[What is being asked]:
From the entries below, report how many lines contain the string "Berpasukan". Only the number is wanted.

··· Information given

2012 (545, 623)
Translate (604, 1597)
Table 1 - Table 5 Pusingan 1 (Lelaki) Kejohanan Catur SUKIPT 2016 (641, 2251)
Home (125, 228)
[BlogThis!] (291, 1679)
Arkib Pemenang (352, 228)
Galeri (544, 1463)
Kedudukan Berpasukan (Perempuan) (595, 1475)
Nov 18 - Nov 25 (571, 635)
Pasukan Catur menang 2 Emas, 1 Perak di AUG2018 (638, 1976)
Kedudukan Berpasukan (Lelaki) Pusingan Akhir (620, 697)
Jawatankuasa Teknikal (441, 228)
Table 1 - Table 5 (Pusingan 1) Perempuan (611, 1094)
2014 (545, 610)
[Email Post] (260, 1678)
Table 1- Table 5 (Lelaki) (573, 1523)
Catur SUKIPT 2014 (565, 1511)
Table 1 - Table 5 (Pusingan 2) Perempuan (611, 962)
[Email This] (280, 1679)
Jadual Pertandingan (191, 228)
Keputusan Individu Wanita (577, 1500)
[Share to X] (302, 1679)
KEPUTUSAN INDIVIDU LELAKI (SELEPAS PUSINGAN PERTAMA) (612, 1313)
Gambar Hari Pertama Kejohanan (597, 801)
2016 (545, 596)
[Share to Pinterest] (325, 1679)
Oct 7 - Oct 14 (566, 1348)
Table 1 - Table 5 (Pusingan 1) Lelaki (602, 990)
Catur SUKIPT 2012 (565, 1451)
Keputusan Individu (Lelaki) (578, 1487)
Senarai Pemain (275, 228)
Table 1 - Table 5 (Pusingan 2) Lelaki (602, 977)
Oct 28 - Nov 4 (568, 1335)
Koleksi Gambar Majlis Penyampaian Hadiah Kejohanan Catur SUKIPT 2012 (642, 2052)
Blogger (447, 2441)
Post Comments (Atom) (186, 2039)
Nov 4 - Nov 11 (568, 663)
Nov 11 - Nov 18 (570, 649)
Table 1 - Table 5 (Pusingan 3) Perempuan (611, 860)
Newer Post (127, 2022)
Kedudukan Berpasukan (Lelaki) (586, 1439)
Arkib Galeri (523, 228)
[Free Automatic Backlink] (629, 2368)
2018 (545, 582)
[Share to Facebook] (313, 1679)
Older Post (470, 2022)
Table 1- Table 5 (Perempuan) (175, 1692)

······

[Answer to this problem]:
3